Да, моего опыта может не хватить, если появились новые страшные явления или какие-то внезапные новшества. Но тогда о них должны нас, родителей предупредить: «Осторожно, в нашем районе стало опасно. Не оставляйте детей одних. Орудуют педофилы и эвакуаторы». В подъездах - объявления. В школах на родительских собраниях - инспекторы с беседой. Чтобы расширить наш кругозор и помочь нам - самим! - точнее оценивать риски. И государство не должно меня понуждать при оценке рисков закладываться на теракты, падающие на голову метеориты, убийц и пьяных водителей на светофоре. А если случится несчастье, то это должно, как и раньше, называться именно несчастным случаем, а также чьим-то - не родителя! - преступлением.
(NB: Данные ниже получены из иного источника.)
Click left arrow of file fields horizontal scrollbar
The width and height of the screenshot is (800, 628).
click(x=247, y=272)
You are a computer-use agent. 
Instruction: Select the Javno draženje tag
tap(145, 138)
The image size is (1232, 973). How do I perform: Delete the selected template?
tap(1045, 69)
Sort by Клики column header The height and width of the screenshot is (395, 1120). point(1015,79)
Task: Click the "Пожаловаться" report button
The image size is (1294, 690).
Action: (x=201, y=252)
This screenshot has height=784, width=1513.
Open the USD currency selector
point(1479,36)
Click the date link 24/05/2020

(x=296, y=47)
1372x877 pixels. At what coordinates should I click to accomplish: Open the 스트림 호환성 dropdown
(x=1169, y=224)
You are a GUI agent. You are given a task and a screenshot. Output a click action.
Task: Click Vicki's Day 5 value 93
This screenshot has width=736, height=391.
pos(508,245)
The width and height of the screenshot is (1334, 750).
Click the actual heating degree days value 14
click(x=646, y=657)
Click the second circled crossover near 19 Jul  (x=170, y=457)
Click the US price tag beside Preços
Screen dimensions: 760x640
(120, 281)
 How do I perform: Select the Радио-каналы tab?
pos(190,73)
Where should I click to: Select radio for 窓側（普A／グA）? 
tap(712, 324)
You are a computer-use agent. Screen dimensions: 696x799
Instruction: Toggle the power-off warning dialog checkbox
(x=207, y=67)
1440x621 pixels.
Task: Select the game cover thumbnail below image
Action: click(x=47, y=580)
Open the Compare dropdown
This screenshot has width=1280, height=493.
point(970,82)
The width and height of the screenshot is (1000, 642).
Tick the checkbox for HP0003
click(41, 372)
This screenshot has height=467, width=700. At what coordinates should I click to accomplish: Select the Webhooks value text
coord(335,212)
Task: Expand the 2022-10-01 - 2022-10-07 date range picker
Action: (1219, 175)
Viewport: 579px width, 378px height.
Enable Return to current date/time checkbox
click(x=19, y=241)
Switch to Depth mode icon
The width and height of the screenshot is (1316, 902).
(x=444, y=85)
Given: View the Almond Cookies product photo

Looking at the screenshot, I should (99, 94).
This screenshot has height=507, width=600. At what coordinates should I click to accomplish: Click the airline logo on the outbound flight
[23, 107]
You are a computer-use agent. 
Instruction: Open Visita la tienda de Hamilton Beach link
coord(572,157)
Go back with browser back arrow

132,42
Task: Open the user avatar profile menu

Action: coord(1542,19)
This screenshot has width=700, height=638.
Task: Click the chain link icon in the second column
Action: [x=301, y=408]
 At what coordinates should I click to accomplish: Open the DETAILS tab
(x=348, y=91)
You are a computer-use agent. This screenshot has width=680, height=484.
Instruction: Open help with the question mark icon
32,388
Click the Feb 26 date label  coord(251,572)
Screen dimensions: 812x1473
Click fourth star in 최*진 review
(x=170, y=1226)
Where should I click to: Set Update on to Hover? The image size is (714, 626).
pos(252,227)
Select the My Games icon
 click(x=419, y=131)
Но Астахову (точнее, искателям новых поводов для разорения семей, чью идею он озвучил) хочется, чтобы не родитель, а чиновник имел право оценить ситуацию так, как ему удобнее обвинить родителя. Чтобы служащий опеки оценивал, правильно ли я воспитываю. «Ответственный» ли я родитель, «компетентный» ли (тоже не просто слова, а ювенальные понятия). Или даже не оценивал, а просто, не по закону, а по ювенальным понятиям, взял себе за правило: ребёнок самостоятельный - сцапать как безнадзорного, а родителя наказать.
На каком основании? Чиновник, он что - умнее? заботливее? лучше знает моего ребёнка?
Чиновник не имеет никакого права оценивать. Он
вправе действовать только на основании Закона и законных распоряжений. Если в Законе напишут, что нельзя ребёнку ездить одному из школы - тогда чиновник получит право вмешиваться. (Но тогда пусть обеспечат доставку детей из школы по домам.)
Конечно, если ребёнок один - и плачет, растерян, то это повод забить тревогу, сообщить в полицию, разыскать родителей. Может быть даже посчитать безнадзорностью и применить ФЗ-120. Если же ребёнок уверенно себя чувствует, а просто за него боится услужливый чиновник, то этот добрый дядя мог бы и услужить по-настоящему - например, помочь ему добраться до места следования.
Но! - это ещё если мой ребёнок ему это позволит! Он-то у меня знает, что в незнакомую машину садиться нельзя. Тем более, если это машина ювенальная.